LONDON — Britain announced a major investment in wind power Thursday as it hosted an international summit on energy security — with Europe and the United States at odds over whether to cut their reliance on fossil fuels.
U.K. Prime Minister Keir Starmer said the government will invest 300 million pounds ($400 million) in boosting Britain's capacity to manufacture components for the offshore wind industry, a move it hopes will encourage private investment in the U.K.'s renewable energy sector.
Surging energy prices and the Russia-Ukraine war have made European leaders think hard about global energy security an their reliance on Russian natural gas. Ukraine halted Russian gas supplies to European customers through its pipeline network in January.
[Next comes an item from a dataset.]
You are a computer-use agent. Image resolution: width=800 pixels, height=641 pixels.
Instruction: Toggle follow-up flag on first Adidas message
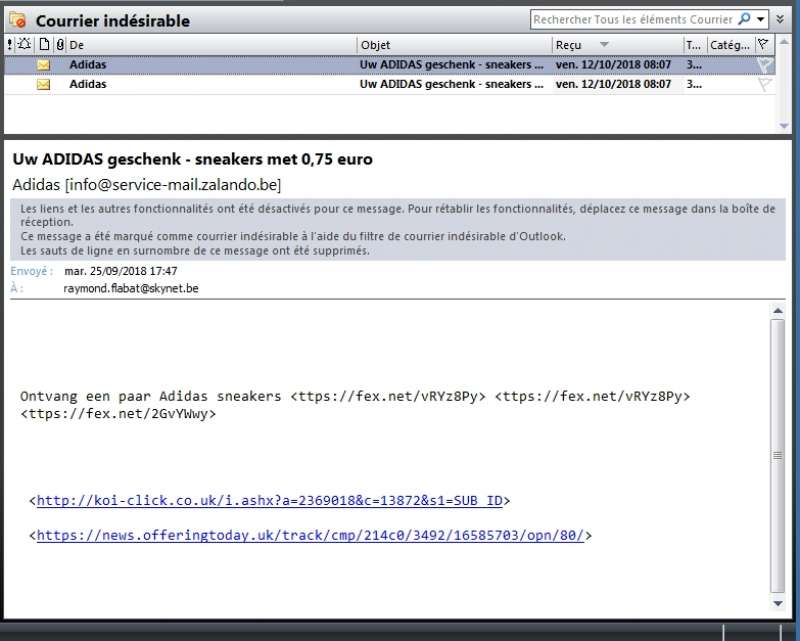point(764,65)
''As long as energy can be weaponized against us, our countries and our citizens are vulnerable and exposed,'' U.K. Energy Secretary Ed Miliband told delegates.
He said ''low-carbon power'' was a route to energy security as well as a way to slow climate change.
Britain now gets more than half its electricity from renewable sources such as wind and solar power, and the rest from natural gas and nuclear energy. It aims to generate all the U.K.'s energy from renewable sources by 2030.
The last U.K. coal-fired power plant closed last year, ending 142 years of coal-generated electricity in the nation that sparked the Industrial Revolution.
Other European nations including Germany and France have committed to more wind energy production, and some are also phasing out coal.